Katanya, kegiatan tersebut tidak hanya digelar di Surabaya, tapi juga di 38 kabupaten/kota di Jawa Timur, khususnya dari tri karya Golkar.
"Ini dirancang dan dikembangkan hingga ke bawah. Relawan yang bersimpati pada Jokowi-JK, tugasnya mengajak suami, istri, anak, tetangganya, di lingkungannya pada 9 Juli nanti memilih Jokowi-JK. Kenapa ini diperbesar, karena kenyataannya partai kurang efektif pergerakannya," terangnya.
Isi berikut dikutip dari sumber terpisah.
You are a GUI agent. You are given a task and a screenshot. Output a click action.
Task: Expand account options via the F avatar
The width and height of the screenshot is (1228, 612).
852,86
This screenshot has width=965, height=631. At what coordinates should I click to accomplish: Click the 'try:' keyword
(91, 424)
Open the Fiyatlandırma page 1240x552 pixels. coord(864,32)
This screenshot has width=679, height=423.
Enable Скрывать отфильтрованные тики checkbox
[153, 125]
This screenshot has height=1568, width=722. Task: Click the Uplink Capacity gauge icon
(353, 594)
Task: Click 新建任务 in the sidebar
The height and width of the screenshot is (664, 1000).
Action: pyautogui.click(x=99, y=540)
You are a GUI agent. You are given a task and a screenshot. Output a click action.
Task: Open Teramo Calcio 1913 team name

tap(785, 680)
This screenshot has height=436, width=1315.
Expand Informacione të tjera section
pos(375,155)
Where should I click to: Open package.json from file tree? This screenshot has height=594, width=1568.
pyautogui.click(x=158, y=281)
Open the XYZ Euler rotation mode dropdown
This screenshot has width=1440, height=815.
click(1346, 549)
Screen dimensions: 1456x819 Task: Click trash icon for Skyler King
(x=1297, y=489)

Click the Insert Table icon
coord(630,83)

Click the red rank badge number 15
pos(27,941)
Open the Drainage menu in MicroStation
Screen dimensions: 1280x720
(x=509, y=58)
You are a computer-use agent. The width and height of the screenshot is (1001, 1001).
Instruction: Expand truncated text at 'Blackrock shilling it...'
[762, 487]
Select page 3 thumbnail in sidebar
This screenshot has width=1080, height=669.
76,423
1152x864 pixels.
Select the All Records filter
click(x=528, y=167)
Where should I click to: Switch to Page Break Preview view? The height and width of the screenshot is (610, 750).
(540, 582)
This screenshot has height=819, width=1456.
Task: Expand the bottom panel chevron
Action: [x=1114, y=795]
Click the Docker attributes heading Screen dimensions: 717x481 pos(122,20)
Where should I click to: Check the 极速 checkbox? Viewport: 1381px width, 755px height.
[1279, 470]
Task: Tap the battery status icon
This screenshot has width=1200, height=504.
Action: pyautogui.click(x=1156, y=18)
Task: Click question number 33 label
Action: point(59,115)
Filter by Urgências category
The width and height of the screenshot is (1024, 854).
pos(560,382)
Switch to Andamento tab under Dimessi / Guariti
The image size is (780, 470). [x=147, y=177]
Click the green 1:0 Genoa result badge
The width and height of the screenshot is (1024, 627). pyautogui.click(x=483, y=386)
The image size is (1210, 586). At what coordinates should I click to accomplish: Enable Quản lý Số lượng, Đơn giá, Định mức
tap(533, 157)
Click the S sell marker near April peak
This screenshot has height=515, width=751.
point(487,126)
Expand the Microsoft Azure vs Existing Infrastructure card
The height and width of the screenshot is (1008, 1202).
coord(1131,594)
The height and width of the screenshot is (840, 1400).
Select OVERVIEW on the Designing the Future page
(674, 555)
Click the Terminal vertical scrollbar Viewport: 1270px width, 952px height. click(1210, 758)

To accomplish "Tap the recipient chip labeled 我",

Ia mengakui, Partai Golkar telah memutuskan mendukung pasangan Prabowo-Hatta. Namun, dalam Pilpres 2014 ini, yang dipilih bukan partai, tapi ketokohannya.
"Semula Partai Golkar kan mendukung Pak ARB sebagai capres dan saya maupun Tri Karya Golkar mendukungnya. Karena tidak ada capres dan cawapres dari Golkar, maka sudah selesai. Saya sebagai anggota Golkar, mendukung kader Golkar yaitu Pak JK yang mantan Ketua Umum Golkar," tandasnya sambil menambahkan, dirinya siap menerima sanksi dari partainya, karena lebih memilih Jokowi-JK.